Berikut merupakan urutan stratigrafi dari batuan pada Cekungan kutai, dari tua ke muda :
a. Basement
Hanya diketahui dari batas cekungan, terdiri dari bataan mafik dan batuan
sedimen yang menunjukkan variasi metamorfisma. Dari data pemboran, terdapat
basement vulkanik berusia sekitar Kapur.
b. Boh beds
Merupakan endapan tertua, terdiri dari shale, silt, dan batupasir halus.
Singkapan in hanya ditemui pada upper Mahakam dan sungai Boh dan lokasinya
dekat dengan semenanjung Mangkalihat dan juga merupakan bata utara cekungan.
Secara lokal kadang ditemui konglomerat basaltik dan vulkanoklastik.
d. Formasi Atan
Berusia Oligosen Awal hingga Oligosen Akhir. Mengandung shale dan
mudstone, kadang gampingan. Ketebalan diperkirakan 200-400m. Terdapat
interkalasi batugamping di upper sungai Mahakam, interkalasi batupasir halus juga
terdapat dalam formasi Atan. Pengendapan formasi Atan terputus karena fase
regresif, ditandai dengan klastik kasar berusia Oligosen Akhir (Formasi Marah)
e. Formasi Marah
Dimana Formasi Marah diendapkan secara tidak selaras menutup formasi yang
lebih tua, akibat proses tektonik yang menyebabkan terjadinya struktur tersebut.
Terdiri dari batupasir, konglomerat dan vulkaniklastik. Kadang muncul perselingan
shale dan batubara. Endapan ini berasal dari arah barat, kemunculan endapan ini
tidak diketahui di bagian timur, tapi diyakini endapan ini mencapai daerah sungai
Mahakam saat ini.
f. Formasi Pamaluan
Secara selaras diendapkan di atas formasi Atan. Didominasi sikuen shale-
siltstone dan mencapai ketebalan hingga 1000m.

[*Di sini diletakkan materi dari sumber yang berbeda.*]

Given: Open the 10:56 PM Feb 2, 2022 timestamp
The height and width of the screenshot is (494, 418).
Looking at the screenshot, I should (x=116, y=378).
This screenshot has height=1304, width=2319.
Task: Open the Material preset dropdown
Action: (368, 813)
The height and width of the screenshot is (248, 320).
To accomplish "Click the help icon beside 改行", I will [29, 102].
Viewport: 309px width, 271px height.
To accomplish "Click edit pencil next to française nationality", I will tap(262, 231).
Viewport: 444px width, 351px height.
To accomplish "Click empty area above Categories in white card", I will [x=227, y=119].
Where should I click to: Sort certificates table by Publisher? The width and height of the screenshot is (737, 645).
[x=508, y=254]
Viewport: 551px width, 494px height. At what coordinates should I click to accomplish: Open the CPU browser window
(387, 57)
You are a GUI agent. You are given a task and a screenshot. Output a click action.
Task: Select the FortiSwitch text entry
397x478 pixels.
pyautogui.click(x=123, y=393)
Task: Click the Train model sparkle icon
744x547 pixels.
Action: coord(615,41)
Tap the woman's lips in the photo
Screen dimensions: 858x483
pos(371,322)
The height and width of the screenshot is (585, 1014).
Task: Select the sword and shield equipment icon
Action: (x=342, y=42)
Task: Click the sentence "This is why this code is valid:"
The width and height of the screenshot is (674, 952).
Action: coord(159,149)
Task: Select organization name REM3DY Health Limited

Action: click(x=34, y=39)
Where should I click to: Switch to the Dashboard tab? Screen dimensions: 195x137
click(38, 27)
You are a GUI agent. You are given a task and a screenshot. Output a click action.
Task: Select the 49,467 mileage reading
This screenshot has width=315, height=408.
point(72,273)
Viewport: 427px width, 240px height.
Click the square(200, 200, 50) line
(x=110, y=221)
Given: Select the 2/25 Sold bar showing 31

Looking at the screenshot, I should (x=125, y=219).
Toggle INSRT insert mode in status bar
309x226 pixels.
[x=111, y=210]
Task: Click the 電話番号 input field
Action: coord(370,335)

Terdapat fosil yang berusia N3
sampai N5.
Formasi Pamaluan. Terdiri dari batugamping yang mencapai ketebalan 100-
200m. Umurnya sekitar N6 N7. batugamping yang ada kebanyakan berasal dari
reefal buildup.
g. Formasi Pulaubalang
Formasi Pulaubalang. Mengandung batugamping Bebulu, unit mudstone-shale
yang berselingan dengan batugamping dan batupasir. Mencapai ketebalan 1500m.
Umur formasi berdasar fosil sekitar N8 N9.
h. Formasi Mentawir.
Terdiri dari batupasir masiv, berbutir halus hingga sedang, berselingan dengan
lapisan shale, silt dan batubara. Tebalnya 540m di Balikpapan dan menipis kearah
laut.
i. Formasi Klandasan.
Berada di barat formasi Mentawir, terdiri dari batupasir basal yang bertahap
berubah menjadi silt dan akhirnya hilang.